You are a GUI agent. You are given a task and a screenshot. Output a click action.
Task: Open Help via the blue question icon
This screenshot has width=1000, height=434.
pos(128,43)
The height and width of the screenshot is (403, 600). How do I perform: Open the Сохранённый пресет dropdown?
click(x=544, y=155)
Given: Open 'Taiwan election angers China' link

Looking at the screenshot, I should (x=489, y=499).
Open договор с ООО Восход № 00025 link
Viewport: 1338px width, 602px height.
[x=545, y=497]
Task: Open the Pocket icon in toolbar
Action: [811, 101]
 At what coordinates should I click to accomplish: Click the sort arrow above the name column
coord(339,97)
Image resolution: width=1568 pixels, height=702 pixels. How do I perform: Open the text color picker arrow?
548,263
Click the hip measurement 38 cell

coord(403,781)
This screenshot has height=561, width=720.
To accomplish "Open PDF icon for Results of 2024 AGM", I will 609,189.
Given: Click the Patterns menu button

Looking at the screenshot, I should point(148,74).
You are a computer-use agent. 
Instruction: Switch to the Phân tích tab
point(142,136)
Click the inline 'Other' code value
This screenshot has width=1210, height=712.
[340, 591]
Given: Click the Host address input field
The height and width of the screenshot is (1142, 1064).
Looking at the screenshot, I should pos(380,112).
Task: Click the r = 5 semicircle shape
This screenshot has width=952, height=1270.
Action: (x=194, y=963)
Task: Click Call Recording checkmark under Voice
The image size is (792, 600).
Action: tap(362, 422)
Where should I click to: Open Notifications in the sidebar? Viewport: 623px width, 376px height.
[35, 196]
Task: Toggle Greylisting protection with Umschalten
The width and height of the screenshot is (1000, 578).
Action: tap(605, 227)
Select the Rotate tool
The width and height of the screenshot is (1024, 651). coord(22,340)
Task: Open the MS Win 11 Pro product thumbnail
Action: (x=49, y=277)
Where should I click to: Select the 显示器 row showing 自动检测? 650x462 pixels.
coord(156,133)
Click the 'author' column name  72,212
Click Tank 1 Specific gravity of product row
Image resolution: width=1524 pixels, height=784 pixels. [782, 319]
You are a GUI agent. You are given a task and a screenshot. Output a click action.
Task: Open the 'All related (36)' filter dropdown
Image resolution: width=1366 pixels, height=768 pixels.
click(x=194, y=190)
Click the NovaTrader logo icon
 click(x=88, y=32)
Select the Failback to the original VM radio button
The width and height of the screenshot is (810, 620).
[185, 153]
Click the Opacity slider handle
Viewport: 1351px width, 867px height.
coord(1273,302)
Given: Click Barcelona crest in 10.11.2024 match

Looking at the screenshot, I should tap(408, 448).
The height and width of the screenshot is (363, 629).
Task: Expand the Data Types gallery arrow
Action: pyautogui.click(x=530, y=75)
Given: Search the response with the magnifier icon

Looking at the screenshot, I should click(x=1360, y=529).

········

| Exercise prompt |
Each record is to be reproduced exactly as it appears.

| The answer |
You are a GUI agent. You are given a task and a screenshot. Output a click action.
Task: Open Help via the blue question icon
This screenshot has width=1000, height=434.
pos(128,43)
The height and width of the screenshot is (403, 600). How do I perform: Open the Сохранённый пресет dropdown?
click(x=544, y=155)
Given: Open 'Taiwan election angers China' link

Looking at the screenshot, I should (x=489, y=499).
Open договор с ООО Восход № 00025 link
Viewport: 1338px width, 602px height.
[x=545, y=497]
Task: Open the Pocket icon in toolbar
Action: [811, 101]
 At what coordinates should I click to accomplish: Click the sort arrow above the name column
coord(339,97)
Image resolution: width=1568 pixels, height=702 pixels. How do I perform: Open the text color picker arrow?
548,263
Click the hip measurement 38 cell

coord(403,781)
This screenshot has height=561, width=720.
To accomplish "Open PDF icon for Results of 2024 AGM", I will 609,189.
Given: Click the Patterns menu button

Looking at the screenshot, I should point(148,74).
You are a computer-use agent. 
Instruction: Switch to the Phân tích tab
point(142,136)
Click the inline 'Other' code value
This screenshot has width=1210, height=712.
[340, 591]
Given: Click the Host address input field
The height and width of the screenshot is (1142, 1064).
Looking at the screenshot, I should pos(380,112).
Task: Click the r = 5 semicircle shape
This screenshot has width=952, height=1270.
Action: (x=194, y=963)
Task: Click Call Recording checkmark under Voice
The image size is (792, 600).
Action: tap(362, 422)
Where should I click to: Open Notifications in the sidebar? Viewport: 623px width, 376px height.
[35, 196]
Task: Toggle Greylisting protection with Umschalten
The width and height of the screenshot is (1000, 578).
Action: tap(605, 227)
Select the Rotate tool
The width and height of the screenshot is (1024, 651). coord(22,340)
Task: Open the MS Win 11 Pro product thumbnail
Action: (x=49, y=277)
Where should I click to: Select the 显示器 row showing 自动检测? 650x462 pixels.
coord(156,133)
Click the 'author' column name  72,212
Click Tank 1 Specific gravity of product row
Image resolution: width=1524 pixels, height=784 pixels. [782, 319]
You are a GUI agent. You are given a task and a screenshot. Output a click action.
Task: Open the 'All related (36)' filter dropdown
Image resolution: width=1366 pixels, height=768 pixels.
click(x=194, y=190)
Click the NovaTrader logo icon
 click(x=88, y=32)
Select the Failback to the original VM radio button
The width and height of the screenshot is (810, 620).
[185, 153]
Click the Opacity slider handle
Viewport: 1351px width, 867px height.
coord(1273,302)
Given: Click Barcelona crest in 10.11.2024 match

Looking at the screenshot, I should tap(408, 448).
The height and width of the screenshot is (363, 629).
Task: Expand the Data Types gallery arrow
Action: pyautogui.click(x=530, y=75)
Given: Search the response with the magnifier icon

Looking at the screenshot, I should click(x=1360, y=529).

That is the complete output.